Task brief => Word for word, set down every line of the entries below from the line with "For every named target in this 2072×1792" to the line with "MybbSupport.ir (161, 1771)", including both, and no other line.

Source material =>
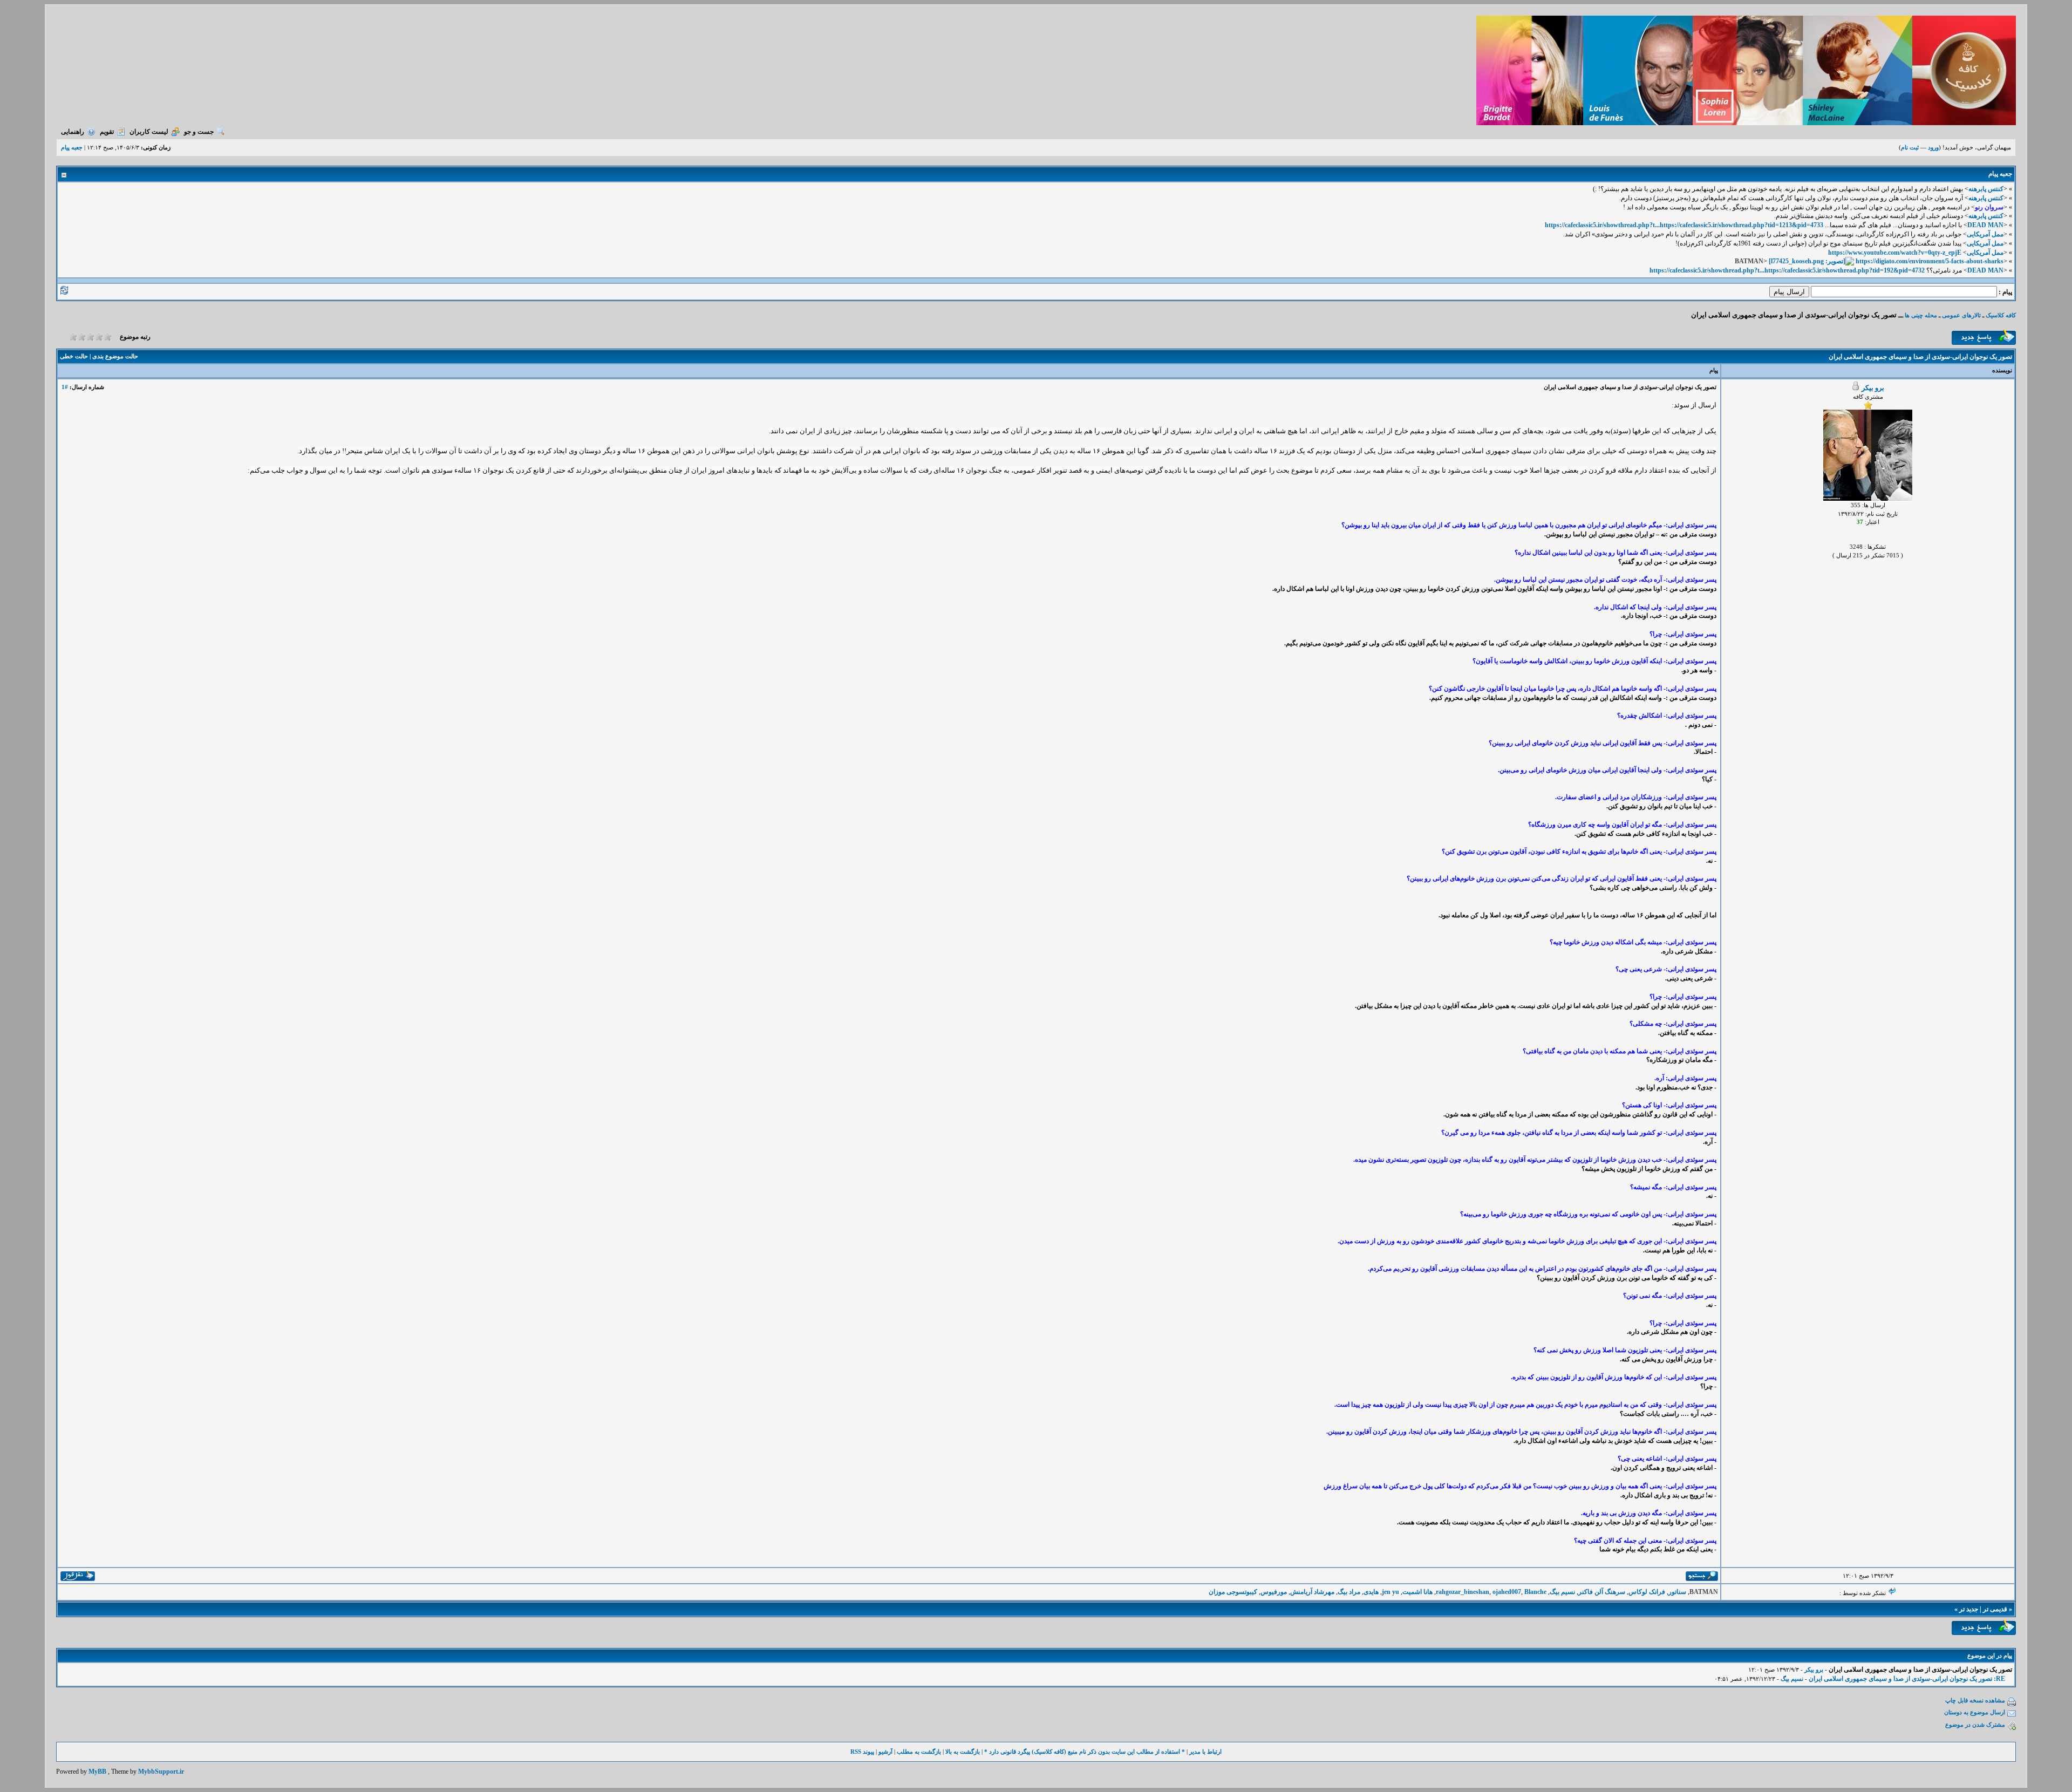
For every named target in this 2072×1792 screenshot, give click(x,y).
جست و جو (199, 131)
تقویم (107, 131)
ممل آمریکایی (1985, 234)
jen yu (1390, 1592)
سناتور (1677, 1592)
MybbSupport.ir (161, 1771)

* * *

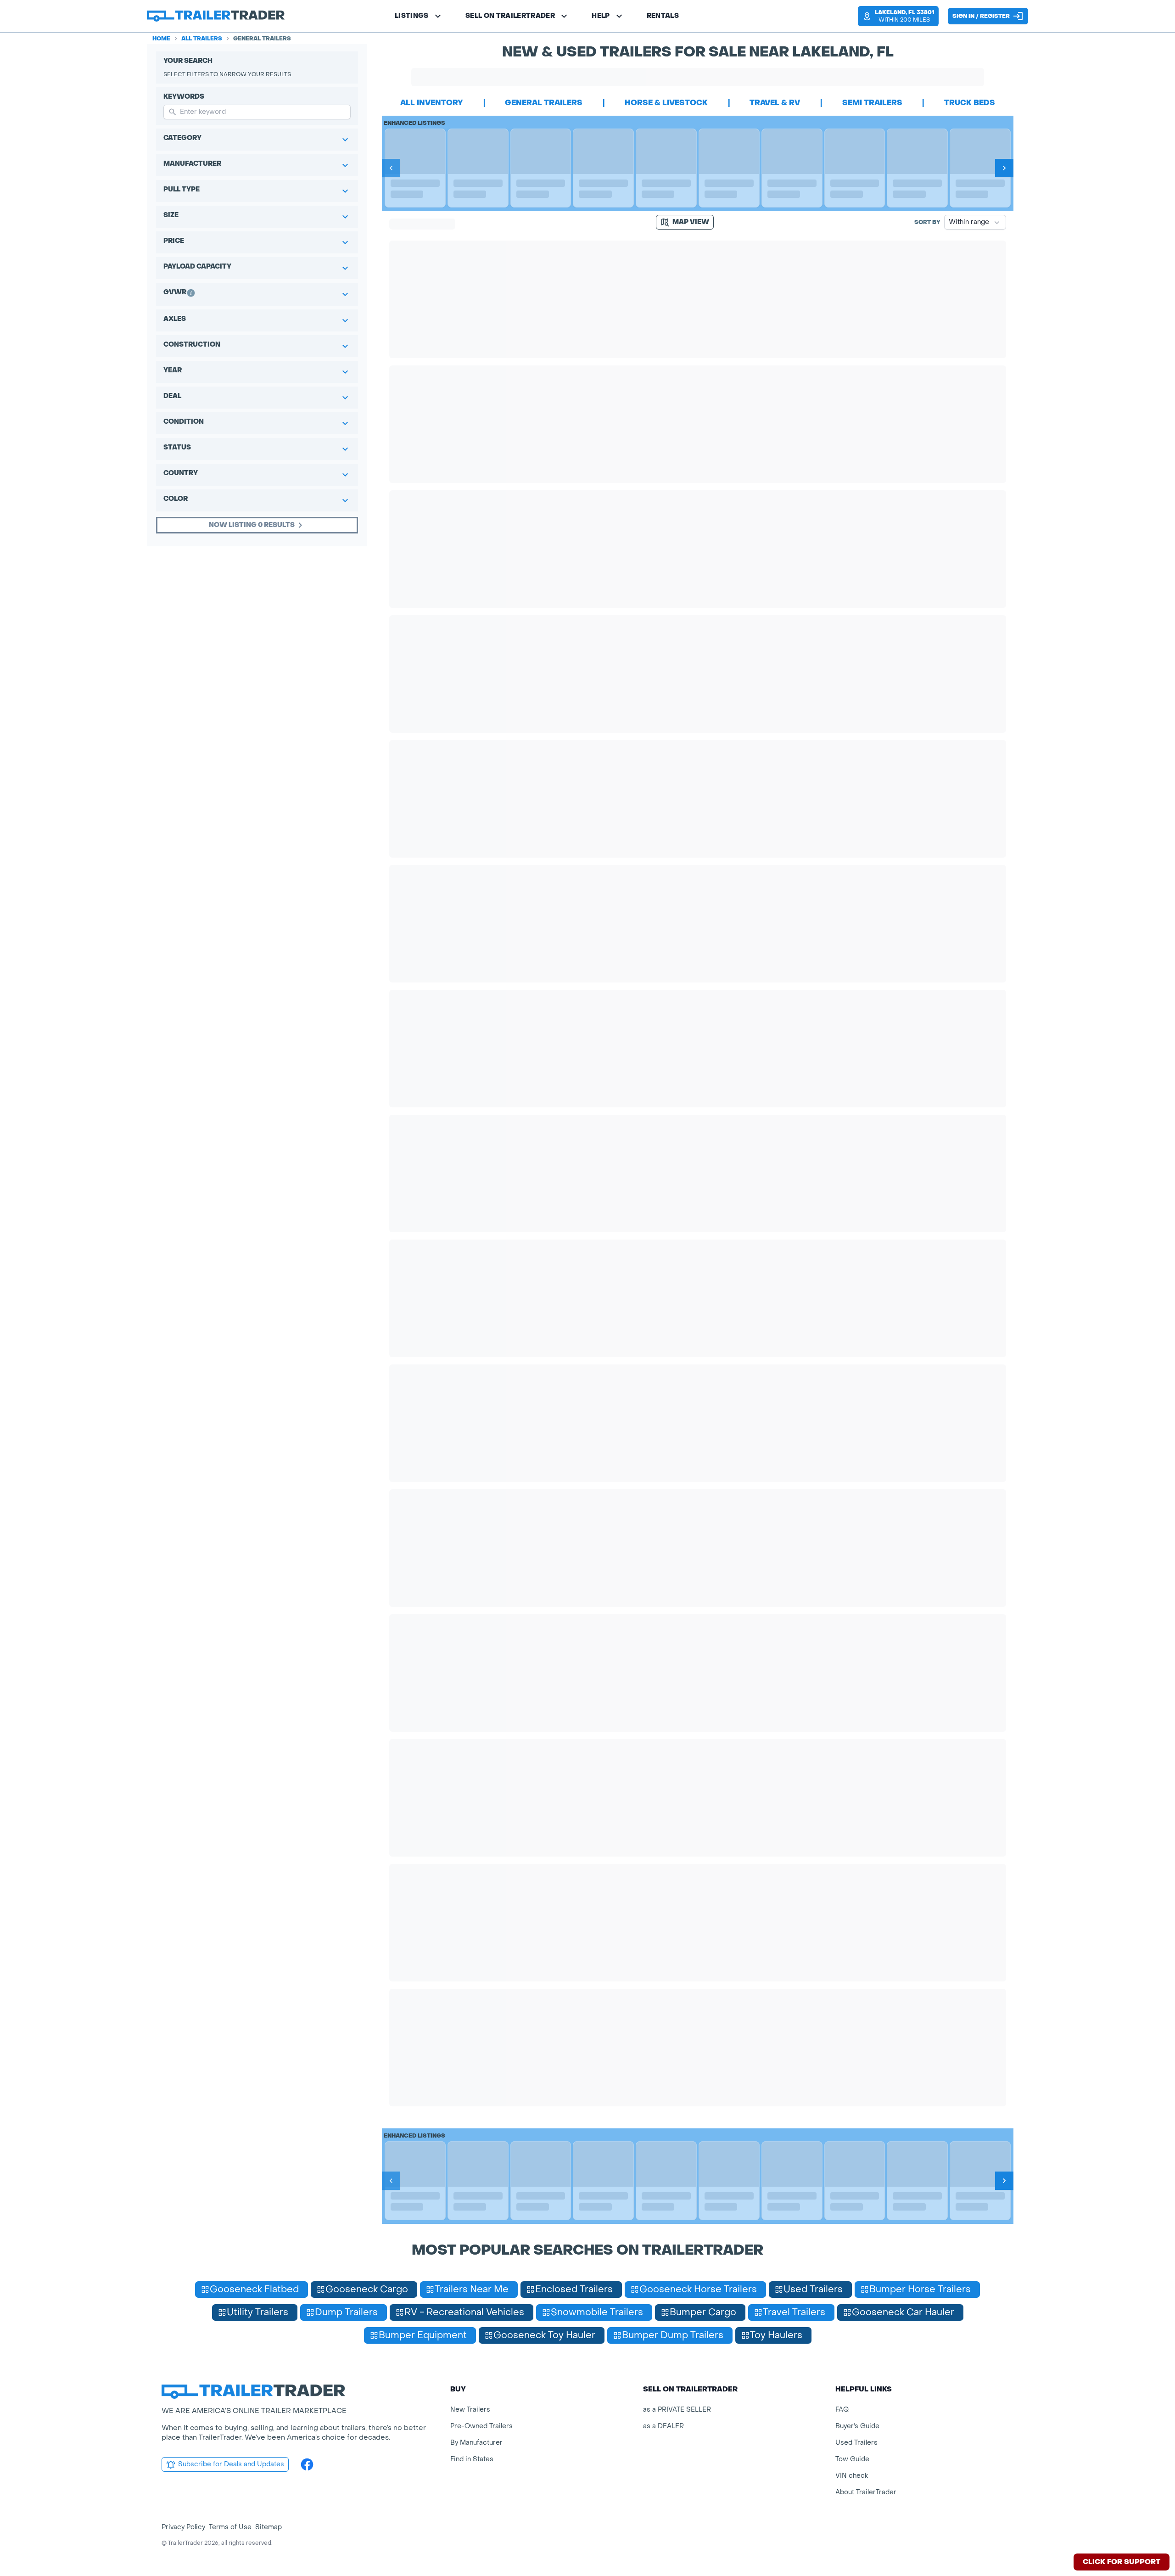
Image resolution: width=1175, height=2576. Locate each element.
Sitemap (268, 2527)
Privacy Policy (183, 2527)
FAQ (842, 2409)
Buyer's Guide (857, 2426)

...

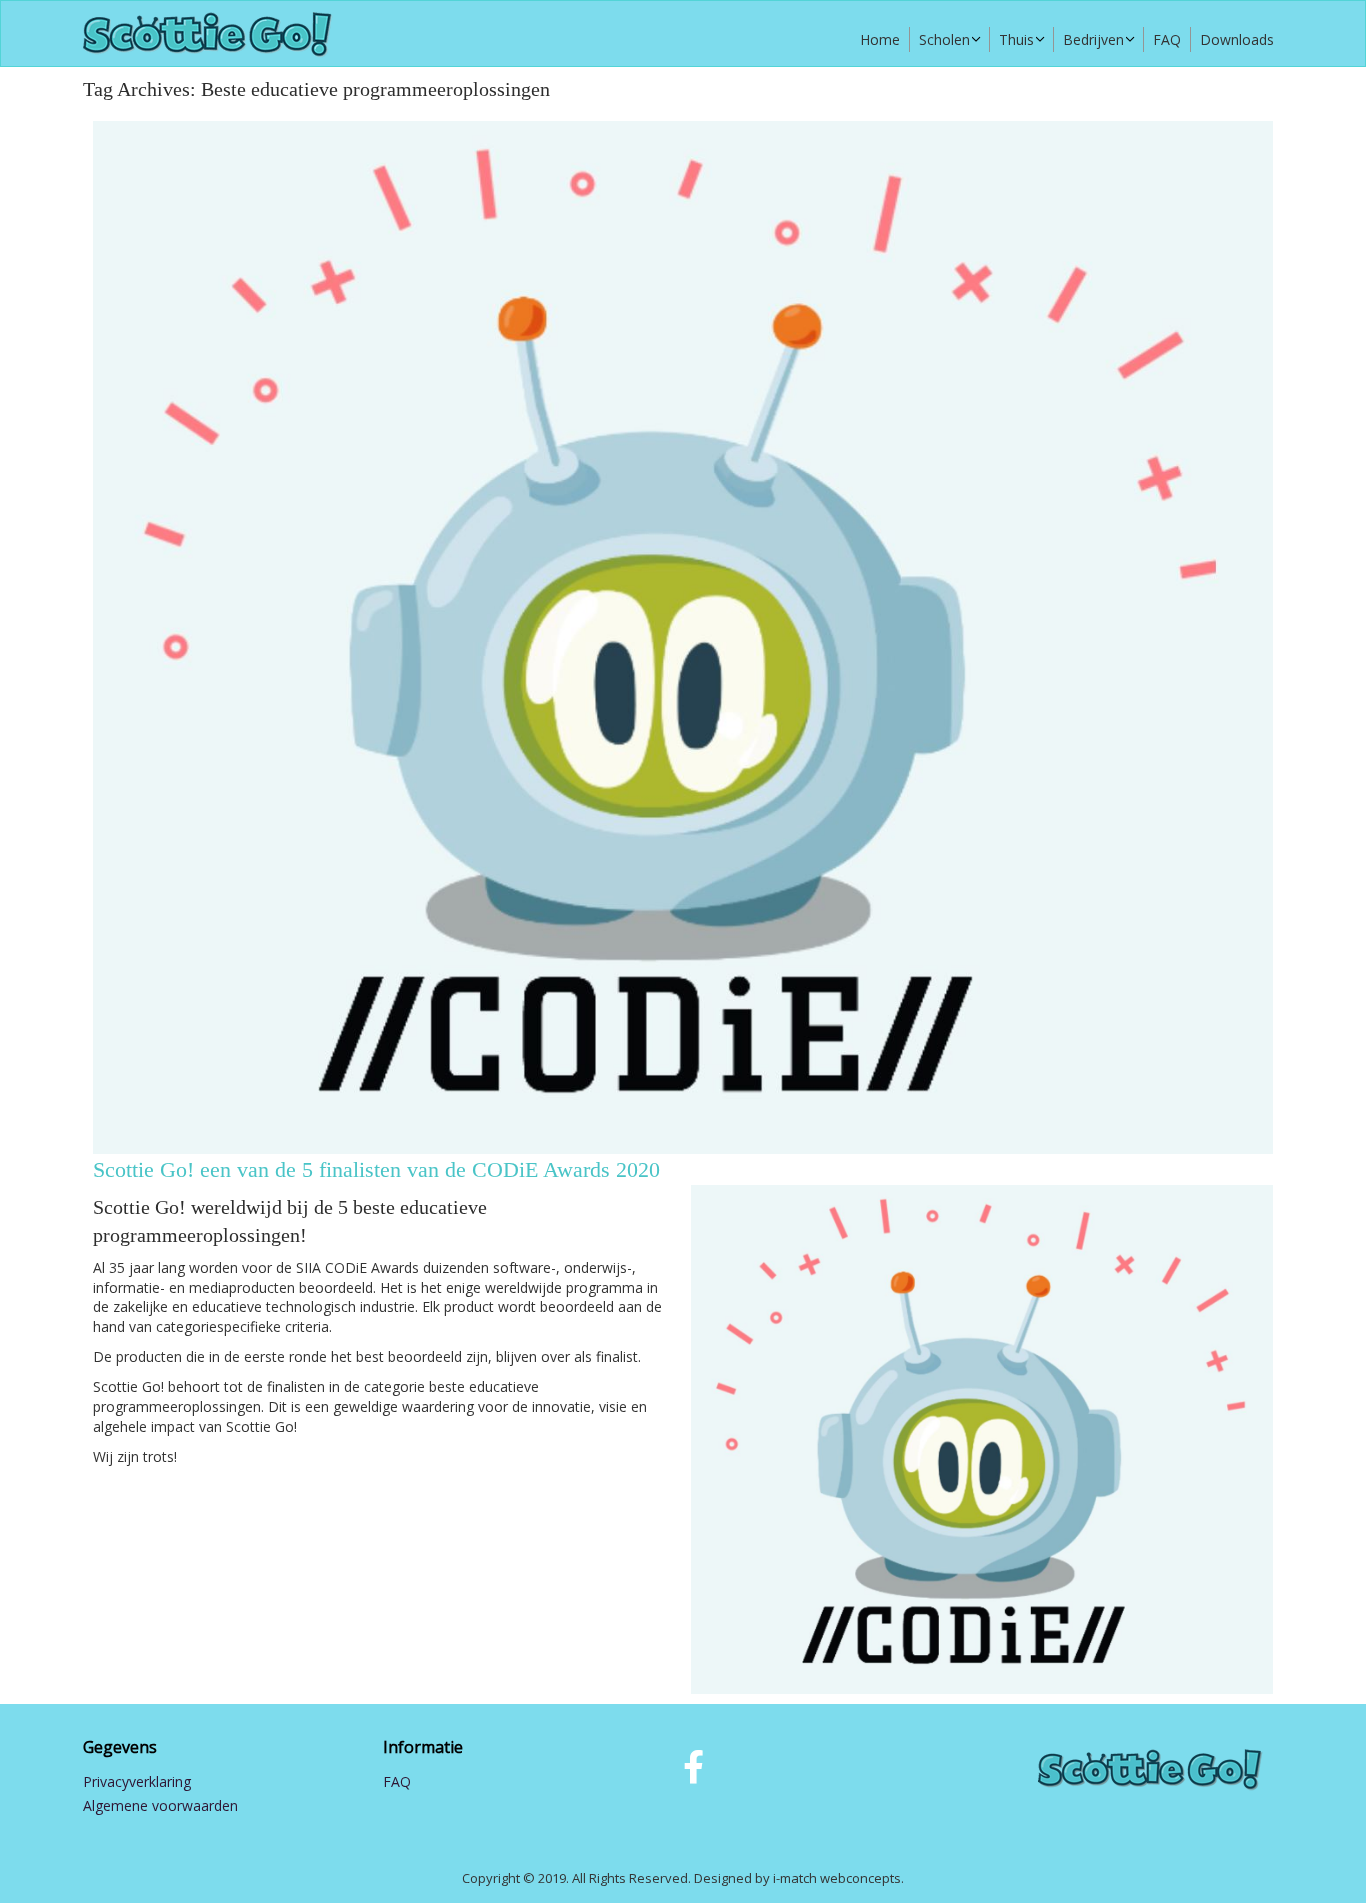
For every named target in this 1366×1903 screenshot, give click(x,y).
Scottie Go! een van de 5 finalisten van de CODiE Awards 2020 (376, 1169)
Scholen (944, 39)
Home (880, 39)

Output below =>
For every named target in this 2072×1792 screenshot, give click(x,y).
جست و جو (199, 131)
تقویم (107, 131)
ممل آمریکایی (1985, 234)
jen yu (1390, 1592)
سناتور (1677, 1592)
MybbSupport.ir (161, 1771)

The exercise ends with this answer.